Today has been a grind. One of those days when, whatever you want to do, something else has to be done first... did you ever look up the definition of a word and then have to look up every word in the definition? Or, even more apt, you start to fill out your income tax forms, and, being a logical person, you start at the beginning, but six lines down you are being asked for information from some schedule you didn't even know you had to fill out, and as you're filling out that schedule, you find it asking for information from a line on the first form that you haven't gotten to because... Yeah. Like that. I really wish I had a bottle of wine. Taxes were a piece of cake compared to today.

Speaking of dictionaries, on a better day, I was looking something up in Ma's big ol' Random House dictionary-- what exactly I don't remember-- recidivistic! Some bozo on the news used it wrong-- and I came across some really neat French words whilst I was looking. Recherché. Réchauffé. Then the word étouffée popped into my head, so I looked that up, too...

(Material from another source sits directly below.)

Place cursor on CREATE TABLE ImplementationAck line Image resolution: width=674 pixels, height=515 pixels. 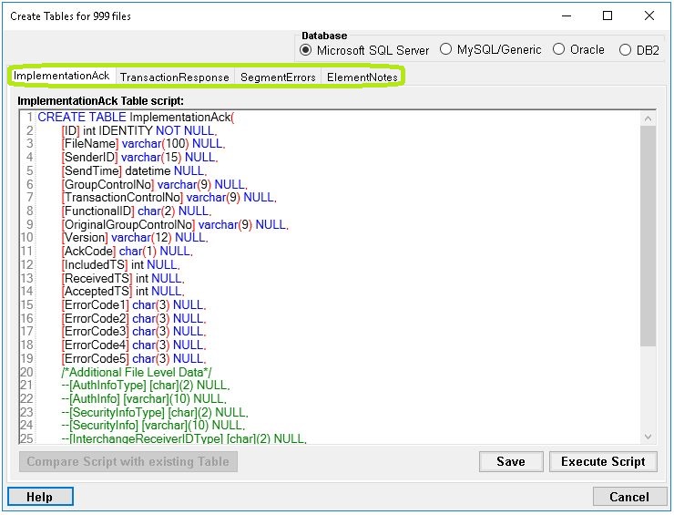pos(136,117)
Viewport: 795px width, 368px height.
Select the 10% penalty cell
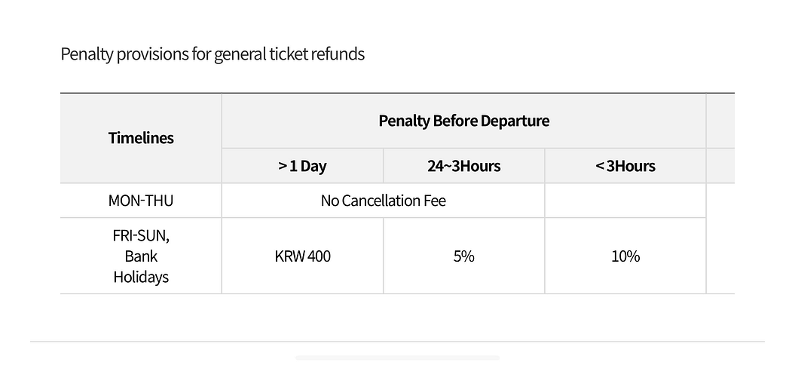coord(625,256)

Isn't it strange how words stick in your head? And how sometimes you can use the word in a sentence but not quite know exactly what it means? I remember reading a science fiction story (Formula for a Special Baby by Julian Grow) in which the main character (Hiram Pertwee, M.D., of East Randolph, Orange County, Vermont) "learned" German using an alien device, and afterwards he marvelled that he knew German words for things he didn't know the English for-- anyway.

Ma was making dinner while I was messing with the dictionary. When I went to the table I remarked, "Ah. Meatloaf Réchauffé. How Recherché. Perhaps next time we can try it Étouffée." Ma got a kick out of it. And réchauffé has definitely entered our vocabularies. Very useful word around here.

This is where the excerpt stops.